Enterprise Information Management (EIM) is gaining momentum. Organizations are hard pressed to find ways to adequately manage their data without affecting production systems and operational processes. With organizations requiring an overall view of their organization, and many initiatives focusing on lowering expenses, the utilization of data becomes the backbone of many of these projects. Although organizations see the benefits of dashboards, scorecards, and other front-end applications, the fact remains that these solutions are only as valuable as the data sources and quality of the data behind them.
The value of cleansed, valid data cannot be underestimated. The example of executives of an organization running individual reports only to realize that each one sees a different view of the organization with disparate data when in a planning meeting highlights the one key issue of not having a data management initiative. Without a coherent set of data that is validated and defined across the organization, each unit may have their own view of the organization. And although each unit may see the world through their own eyes and come to different conclusions, the fact remains that separate distinctive revenue, expenses, or other figures means that there is no clear picture of the business.
Part 1 of this article provides an overview of information management, how it ties into other enterprise data-related initiatives, and how this market will continue to change and mature over the next few years. Part 2 looks specifically at the Business Objects/SAP view of EIM (Enterprise Information Management) and is based on an interview with Philip On, the Director of Product Marketing for their EIM division.
The Basics Of Information Management
Whether it is called enterprise information management, data management, or information management, the general understanding is that managing information across the organization includes the concepts of data governance, data integration, data quality, and master data management. Consequently, much goes into an enterprise-wide initiative. On a simple level, the goal of EIM is to provide organizations with common data definitions, an understanding of how information interrelates, and its value to disparate departments and business units across the organization.
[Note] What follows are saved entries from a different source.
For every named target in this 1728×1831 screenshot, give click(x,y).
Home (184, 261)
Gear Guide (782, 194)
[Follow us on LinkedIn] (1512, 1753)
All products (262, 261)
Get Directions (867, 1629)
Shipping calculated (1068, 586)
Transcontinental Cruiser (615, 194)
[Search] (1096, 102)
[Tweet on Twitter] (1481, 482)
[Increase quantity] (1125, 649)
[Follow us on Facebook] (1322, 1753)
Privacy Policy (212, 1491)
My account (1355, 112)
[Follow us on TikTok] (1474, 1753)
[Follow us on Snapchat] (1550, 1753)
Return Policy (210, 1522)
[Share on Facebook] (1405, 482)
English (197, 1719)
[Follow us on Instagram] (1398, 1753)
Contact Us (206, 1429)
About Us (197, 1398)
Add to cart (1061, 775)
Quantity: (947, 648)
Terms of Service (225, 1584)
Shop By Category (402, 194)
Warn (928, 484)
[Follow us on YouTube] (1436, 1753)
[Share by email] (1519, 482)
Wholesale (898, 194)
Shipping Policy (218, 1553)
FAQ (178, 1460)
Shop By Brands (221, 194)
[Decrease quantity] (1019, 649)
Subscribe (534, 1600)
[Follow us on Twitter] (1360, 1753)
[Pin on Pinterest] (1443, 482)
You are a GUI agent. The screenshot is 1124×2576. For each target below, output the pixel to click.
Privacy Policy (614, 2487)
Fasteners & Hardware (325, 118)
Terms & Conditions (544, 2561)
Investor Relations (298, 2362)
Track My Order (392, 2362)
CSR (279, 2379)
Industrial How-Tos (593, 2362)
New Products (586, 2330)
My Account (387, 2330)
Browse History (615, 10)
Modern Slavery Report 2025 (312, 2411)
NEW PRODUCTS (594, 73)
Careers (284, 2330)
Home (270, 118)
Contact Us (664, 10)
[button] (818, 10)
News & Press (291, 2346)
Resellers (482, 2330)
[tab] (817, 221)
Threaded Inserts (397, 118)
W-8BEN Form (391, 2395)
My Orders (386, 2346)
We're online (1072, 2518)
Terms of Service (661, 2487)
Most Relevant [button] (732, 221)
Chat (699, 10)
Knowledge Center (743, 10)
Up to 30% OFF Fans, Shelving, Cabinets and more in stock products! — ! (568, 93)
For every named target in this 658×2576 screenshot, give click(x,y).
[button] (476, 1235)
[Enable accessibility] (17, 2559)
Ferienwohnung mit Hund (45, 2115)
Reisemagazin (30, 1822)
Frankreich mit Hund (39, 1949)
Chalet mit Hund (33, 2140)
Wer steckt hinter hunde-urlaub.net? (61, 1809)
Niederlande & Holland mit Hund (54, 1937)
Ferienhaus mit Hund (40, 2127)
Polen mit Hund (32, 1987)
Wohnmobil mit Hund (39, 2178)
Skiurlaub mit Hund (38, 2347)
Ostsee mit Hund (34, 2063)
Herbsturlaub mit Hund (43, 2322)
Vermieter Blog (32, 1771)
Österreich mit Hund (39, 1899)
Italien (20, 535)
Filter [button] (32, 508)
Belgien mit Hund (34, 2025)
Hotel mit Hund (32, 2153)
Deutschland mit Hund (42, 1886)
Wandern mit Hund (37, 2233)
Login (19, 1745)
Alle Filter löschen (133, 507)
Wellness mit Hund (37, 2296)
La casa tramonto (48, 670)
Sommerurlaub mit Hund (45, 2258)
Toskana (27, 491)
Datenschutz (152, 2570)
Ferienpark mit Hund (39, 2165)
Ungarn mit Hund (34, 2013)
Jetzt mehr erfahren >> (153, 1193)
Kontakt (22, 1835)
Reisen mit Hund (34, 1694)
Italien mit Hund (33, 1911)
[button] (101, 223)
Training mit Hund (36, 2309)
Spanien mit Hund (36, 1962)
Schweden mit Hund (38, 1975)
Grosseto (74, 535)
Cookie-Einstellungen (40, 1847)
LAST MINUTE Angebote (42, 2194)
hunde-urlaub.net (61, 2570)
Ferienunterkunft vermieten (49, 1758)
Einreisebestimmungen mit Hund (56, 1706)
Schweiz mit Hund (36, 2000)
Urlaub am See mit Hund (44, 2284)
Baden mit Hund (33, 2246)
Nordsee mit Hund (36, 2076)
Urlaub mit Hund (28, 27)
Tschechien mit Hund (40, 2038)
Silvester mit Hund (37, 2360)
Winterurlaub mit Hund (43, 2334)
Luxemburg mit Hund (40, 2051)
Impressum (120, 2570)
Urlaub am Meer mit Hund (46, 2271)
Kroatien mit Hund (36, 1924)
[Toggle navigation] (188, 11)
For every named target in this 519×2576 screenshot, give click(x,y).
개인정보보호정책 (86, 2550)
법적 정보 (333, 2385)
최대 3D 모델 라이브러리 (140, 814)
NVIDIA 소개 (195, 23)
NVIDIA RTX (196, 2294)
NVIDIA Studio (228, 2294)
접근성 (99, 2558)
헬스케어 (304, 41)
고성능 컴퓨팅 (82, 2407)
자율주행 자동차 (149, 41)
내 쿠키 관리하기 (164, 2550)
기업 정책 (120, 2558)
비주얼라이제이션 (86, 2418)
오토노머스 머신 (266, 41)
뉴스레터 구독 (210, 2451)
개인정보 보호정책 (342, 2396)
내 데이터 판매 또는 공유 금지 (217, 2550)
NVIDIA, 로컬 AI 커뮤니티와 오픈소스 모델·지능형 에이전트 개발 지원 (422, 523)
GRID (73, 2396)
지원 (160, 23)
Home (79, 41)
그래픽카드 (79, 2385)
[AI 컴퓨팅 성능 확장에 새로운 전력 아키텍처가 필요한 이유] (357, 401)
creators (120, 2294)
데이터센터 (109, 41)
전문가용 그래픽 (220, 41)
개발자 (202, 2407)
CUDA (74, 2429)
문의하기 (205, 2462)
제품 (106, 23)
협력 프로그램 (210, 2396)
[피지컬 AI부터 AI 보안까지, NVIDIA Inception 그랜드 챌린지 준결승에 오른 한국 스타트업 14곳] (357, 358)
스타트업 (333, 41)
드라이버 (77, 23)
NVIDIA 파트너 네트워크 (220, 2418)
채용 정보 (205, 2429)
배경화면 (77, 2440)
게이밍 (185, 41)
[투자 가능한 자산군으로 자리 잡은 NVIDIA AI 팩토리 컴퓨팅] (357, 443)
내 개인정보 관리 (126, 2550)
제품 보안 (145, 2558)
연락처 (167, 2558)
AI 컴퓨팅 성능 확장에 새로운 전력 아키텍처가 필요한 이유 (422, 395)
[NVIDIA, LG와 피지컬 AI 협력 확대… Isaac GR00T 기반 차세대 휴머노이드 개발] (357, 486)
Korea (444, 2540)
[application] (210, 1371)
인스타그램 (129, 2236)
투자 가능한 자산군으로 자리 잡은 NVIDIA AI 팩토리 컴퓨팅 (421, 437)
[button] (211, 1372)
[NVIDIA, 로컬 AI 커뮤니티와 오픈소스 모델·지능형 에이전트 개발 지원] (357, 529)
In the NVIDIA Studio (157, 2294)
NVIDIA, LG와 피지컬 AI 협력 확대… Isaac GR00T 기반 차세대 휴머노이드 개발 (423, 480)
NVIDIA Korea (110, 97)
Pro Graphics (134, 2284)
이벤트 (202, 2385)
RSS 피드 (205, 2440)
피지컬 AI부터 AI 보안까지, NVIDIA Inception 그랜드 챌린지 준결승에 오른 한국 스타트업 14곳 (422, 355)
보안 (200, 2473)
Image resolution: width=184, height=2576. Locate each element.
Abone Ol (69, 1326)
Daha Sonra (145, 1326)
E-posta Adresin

Obviously, this is not easy to achieve. Data governance is the term used that requires organizations to develop a cohesive set of data definitions, standards, and processes that help manage an organization’s data maze. For organizations with mature data integration and data quality initiatives or for organizations that implement MDM, data governance is the next step towards overall enterprise information management.
Unfortunately, out of the plethora of organizations, only a few are mature enough to successfully manage their information across the organization. For others, the data management process might start with one or various business units. Additionally, for organizations that understand the value of managing their information to help provide cleansed and trusted information to meet compliance, to perform audits, or to simply provide a single view of revenues and expenses, it becomes important to start the process with one business unit at a time. Traditionally, master data management (MDM) solutions have enabled organizations to start with customer or product entities creating a single view of what a customer or specific product within the organization.
Enterprise information management takes MDM and other data related initiatives to the next level by enabling organizations to manage their data across sources, ensure a level of quality at each stage of the integration process, and enable organizations to govern the various processes that are associated with the various data points.
How organizations start is a different question. Although many organizations desire an overall solution right away, the fact remains that slow and steady will usually win the race when it comes to data management initiatives. It becomes important to start within one business unit or data entity and develop the processes that surround the data as well as cohesion across the organization that includes the agreement of stakeholders regarding definitions of customer, product, etc. and how the data interrelates across the organization.